- Born: March 12, 1964 (age 62) Tenafly, New Jersey
- Years active: 1993–2017
- Spouse: Glenn Spencer ​(m. 2013)​
- Sports commentary career
- Genre(s): Color analyst, Sideline reporter
- Sport(s): College football, College basketball, Horse racing

= Jeannine Edwards =

American sportscaster

Jeannine Edwards (born March 12, 1964) is a former ESPN/ABC sportscaster focusing on college football, college basketball and horse racing.

==Early career==
Edwards began a career with racehorses that spanned 10 years as an exercise rider, apprentice jockey, and trainer in New York and New Jersey.

After moving to Maryland in 1993, Edwards began TV work as an in-house host at the Pimlico and Laurel Park race courses.

==ESPN and ABC==
In 1995 Edwards was selected as an analyst for a new ESPN studio show:  The "National Best 7". The show morphed into "2Day at the Races" and ran for five years.

During that time, Edwards continued working part-time for the Maryland tracks.  Shortly thereafter she began reporting full-time for ESPN's remote racing telecasts as well as branching out into sideline reporting for the network's College Football and Basketball coverage.  Edwards also became a general assignment reporter on ESPN's SportsCenter in 2009.

With her background in horse racing, Edwards served as the senior reporter for all of ESPN and ABC's live horse racing series, including the Breeders' Cup, Dubai World Cup and extensive Triple Crown coverage.

Edwards was a familiar face on SportsCenter, ESPN’s flagship news and highlights program covering College Football, the NFL, College Basketball, and MLB. Her skill in reporting major stories and breaking news, providing behind-the-scenes coverage through creative live shots, made her a regular on the network.
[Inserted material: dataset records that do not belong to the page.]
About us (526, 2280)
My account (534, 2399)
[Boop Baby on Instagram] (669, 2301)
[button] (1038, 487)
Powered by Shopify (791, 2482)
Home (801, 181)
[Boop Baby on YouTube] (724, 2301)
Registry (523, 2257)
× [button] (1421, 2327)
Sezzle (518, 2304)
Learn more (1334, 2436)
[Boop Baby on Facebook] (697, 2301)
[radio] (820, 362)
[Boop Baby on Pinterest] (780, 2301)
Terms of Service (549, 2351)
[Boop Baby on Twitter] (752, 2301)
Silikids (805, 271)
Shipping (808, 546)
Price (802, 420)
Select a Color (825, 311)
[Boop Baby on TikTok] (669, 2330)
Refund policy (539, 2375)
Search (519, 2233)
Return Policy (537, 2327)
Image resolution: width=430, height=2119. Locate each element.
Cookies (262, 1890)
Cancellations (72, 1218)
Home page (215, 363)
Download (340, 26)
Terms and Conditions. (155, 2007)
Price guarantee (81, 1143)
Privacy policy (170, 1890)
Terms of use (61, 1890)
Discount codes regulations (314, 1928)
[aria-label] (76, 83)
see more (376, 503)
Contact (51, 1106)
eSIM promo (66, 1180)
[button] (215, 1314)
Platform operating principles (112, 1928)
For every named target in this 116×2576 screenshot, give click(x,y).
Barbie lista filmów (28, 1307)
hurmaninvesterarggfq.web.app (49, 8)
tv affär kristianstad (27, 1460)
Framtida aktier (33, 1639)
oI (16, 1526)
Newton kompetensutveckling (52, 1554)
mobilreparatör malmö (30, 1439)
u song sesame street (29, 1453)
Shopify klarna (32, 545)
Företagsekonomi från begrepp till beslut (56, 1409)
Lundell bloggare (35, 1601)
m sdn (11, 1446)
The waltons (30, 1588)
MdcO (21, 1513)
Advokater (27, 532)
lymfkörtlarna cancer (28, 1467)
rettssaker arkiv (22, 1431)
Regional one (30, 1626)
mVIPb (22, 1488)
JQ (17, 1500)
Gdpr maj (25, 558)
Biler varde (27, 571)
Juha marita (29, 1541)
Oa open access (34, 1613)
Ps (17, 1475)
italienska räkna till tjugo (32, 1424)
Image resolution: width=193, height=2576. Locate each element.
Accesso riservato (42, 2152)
Edwards also worked the football sidelines for ABC and ESPN as part of the networks’ popular and highly-rated Saturday College Football programming. She was ESPN's Atlantic Coast Conference (ACC) reporter for Men's College Basketball as well as a primary voice covering the NCAA Tournament and Final Four. Additionally, Edwards subbed as a fill-in host for studio shows such as First Take and NFL Live.

== Awards and notable appearances ==
Edwards was recognized for her outstanding reporting for ESPN, ABC News and Good Morning America on the injury and subsequent death of Kentucky Derby winner Barbaro. Edwards was asked to write the forward to the book "Greatness and Goodness: Barbaro And His Legacy".

Edwards and the ESPN horse racing team won three consecutive Eclipse® Awards (2009, 2010, and 2011) for Outstanding Live Telecasts, as well as two Emmy® nominations.

The National Thoroughbred Racing Association selected Jeannine as the first female to host the Eclipse Awards ceremony; she hosted for a record 7 straight years.

In June 2012, Edwards was identified by The Los Angeles Daily News as one of "The 40 Women Who Raised the Bar in Sports Media".

In 2018, Edwards received the Preakness Special Award of Merit at the Alibi Breakfast at Pimlico Race Course. The Special Award of Merit is given to those who have made a positive impact on the racing industry. Previous recipients have been Jim McKay, D. Wayne Lukas, Dr. Dean Richardson and Edgar Prado, Team American Pharoah, Jerry Bailey and King Leatherbury.

== Post-retirement ==
Edwards stepped away from television at the end of December 2017 after a 22-year career at ESPN.  Edwards was consistently rated among the most respected female sportscasters in the business.

Since 2022 Edwards has been serving as a VIP ambassador and handicapper for the Breeders' Cup World Thoroughbred Championships.

== Personal life ==
Native of Tenafly, NJ; graduated from Immaculate Heart Academy in Washington Township NJ in 1982.

In 2013 Edwards made national news when she married then-Oklahoma State Defensive Coordinator Glenn Spencer.  The two had met after Edwards did a sideline story about the death of Spencer's first wife.